I have a special note for you today.

But first, let’s take a look at the markets…

As I type this note, stocks are attempting to post a modest bounce following another rough trading week.

But the rally isn’t drumming up too much excitement. In fact, most stocks are sinking as the September struggle remains in full effect.

Friday’s action was especially telling. No buyers showed up late in the day despite oversold conditions. When the dust settled, the S&P finished the week down nearly 3%, marking its third consecutive week in the red.

The market weakness we’ve seen this month shouldn’t surprise anyone who’s paid close attention to the averages this year. Remember, stocks don’t move higher in a straight line. Pullbacks and corrections are not only normal, but necessary. If anything, you should feel uneasy if the averages don’t retreat at least 5 – 10% a couple times a year.

We can study seasonal trends to try to determine when the market will hit these rough patches. For instance, the S&P tends to flame out around the end of June during a typical pre-election year, and remain in a choppy range until a year-end push.

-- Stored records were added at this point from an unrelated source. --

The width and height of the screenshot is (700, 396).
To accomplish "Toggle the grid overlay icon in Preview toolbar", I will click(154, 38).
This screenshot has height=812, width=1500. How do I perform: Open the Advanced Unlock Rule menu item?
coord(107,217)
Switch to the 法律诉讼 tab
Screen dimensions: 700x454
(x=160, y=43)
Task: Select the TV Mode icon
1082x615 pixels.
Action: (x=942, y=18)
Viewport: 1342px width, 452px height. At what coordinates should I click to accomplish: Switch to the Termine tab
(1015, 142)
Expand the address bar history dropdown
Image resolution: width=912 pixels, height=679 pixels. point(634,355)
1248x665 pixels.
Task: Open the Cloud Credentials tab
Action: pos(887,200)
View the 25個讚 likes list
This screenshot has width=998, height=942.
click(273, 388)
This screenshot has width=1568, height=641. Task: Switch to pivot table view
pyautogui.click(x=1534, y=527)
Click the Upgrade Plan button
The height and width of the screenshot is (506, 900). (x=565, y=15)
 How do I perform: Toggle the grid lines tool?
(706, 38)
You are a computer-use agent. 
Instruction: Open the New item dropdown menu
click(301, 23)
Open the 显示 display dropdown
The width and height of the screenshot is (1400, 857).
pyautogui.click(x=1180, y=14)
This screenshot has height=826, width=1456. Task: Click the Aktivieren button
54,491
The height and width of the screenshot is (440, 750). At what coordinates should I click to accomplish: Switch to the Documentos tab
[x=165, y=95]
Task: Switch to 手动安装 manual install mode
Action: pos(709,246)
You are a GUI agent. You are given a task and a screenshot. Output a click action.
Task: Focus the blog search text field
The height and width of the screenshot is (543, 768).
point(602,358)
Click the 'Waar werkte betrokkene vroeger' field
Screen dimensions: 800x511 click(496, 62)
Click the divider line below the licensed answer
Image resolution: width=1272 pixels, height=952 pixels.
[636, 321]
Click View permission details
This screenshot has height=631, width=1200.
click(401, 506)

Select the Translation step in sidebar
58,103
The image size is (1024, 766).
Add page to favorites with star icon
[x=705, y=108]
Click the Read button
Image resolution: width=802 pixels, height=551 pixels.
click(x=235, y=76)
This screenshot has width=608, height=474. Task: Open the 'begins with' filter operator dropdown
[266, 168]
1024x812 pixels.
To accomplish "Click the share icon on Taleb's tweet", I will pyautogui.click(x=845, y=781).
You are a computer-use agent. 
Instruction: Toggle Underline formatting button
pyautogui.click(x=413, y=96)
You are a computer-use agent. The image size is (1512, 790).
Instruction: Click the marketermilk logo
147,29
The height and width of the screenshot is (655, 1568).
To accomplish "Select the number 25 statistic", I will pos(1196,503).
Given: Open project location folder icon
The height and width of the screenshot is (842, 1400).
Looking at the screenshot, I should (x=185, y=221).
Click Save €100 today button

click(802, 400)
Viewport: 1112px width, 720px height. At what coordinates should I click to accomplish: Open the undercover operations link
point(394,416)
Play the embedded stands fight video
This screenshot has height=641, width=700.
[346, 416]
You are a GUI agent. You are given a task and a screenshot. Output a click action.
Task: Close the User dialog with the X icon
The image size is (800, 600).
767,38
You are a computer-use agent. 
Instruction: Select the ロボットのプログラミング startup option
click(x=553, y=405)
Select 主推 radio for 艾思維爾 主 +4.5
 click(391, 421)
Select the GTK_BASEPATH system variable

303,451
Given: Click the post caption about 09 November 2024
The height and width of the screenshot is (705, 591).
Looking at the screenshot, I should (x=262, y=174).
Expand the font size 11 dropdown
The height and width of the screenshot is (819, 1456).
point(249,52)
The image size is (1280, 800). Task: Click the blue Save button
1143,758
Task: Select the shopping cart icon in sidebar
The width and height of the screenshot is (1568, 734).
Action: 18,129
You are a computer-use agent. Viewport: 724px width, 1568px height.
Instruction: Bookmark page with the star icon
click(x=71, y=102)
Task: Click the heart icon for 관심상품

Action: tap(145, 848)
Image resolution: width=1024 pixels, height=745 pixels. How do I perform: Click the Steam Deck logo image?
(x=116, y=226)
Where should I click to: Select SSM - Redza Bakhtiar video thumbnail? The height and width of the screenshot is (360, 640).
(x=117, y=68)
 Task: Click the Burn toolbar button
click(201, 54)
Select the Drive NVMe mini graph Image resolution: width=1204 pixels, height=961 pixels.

The averages are following this pre-election year script, with the minor exception of a strong summer rally that peaked at the end of July. August is generally a weaker performing month (check). Then, September and October get a little hairy (double check). If this pre-election year correlation continues, we can look forward to a final push higher into December.

But for now, all eyes are on the averages for a bounce.

Unfortunately, it might not be the bounce the bulls have been waiting for…

In fact, we might see a weak relief rally that leads to additional downside into October.

Regardless, the next market bounce will offer important information related to the market’s health – and how I’ll be looking to trade heading into the fourth quarter.

But I don’t care if the market rises or falls this week, next week, or next year.

This is simply information I can use to plan and execute my trading plan.

What is a Trader?

Trading was much easier during the first half of the year. Stocks were in rally mode and the gains piled up quickly.

Now that the market’s getting a little dicey, I figured it’s a good time to take a step back and re-introduce myself.

My name is Greg Guenthner, but everyone around here calls me Gunner. I’ve been swimming in the shark infested waters that we call the markets for nearly two decades.

I considered myself an “investor” in the early days of my career. But the Great Financial Crisis convinced me to master the true forces powering the markets, sparking a quest that led me to classical charting, technical analysis, and showing anyone who will listen how they can learn to think like a trader… and change their life.

But what is a trader?

You might think of a caffeine-addled maniac, frantically mashing his keyboard as he stares at a wall of computer monitors. But this couldn’t be further from the truth. I love markets because of the freedom it offers to anyone who desires to learn and trade. Sitting at a computer all day doesn’t sound like freedom to me…

Truth is, you don’t have to tie yourself to a glowing screen in a dark room to trade. The vast majority of successful traders in the long-term aren’t even daytraders. In fact, some of the most successful traders I know are only buying or selling a couple times a week – sometimes even less.

Trading isn’t about timeframes. It’s about mindset.

This doesn’t mean you have to bury your head in the sand and avoid any type of news or discussion about economics, the Fed, valuations, or any other market narratives floating around. Quite the opposite! I’m actively engaged with market news and events. And just like any other human, I have my own thoughts and opinions on these subjects.

But because I think like a trader, I’ve learned to compartmentalize this information and only trade what’s happening in front of my face.

Riding Waves 

I don’t care if the market is trending higher or lower. I’m not a bull or a bear. I’m simply taking advantage of opportunities when they present themselves – long or short.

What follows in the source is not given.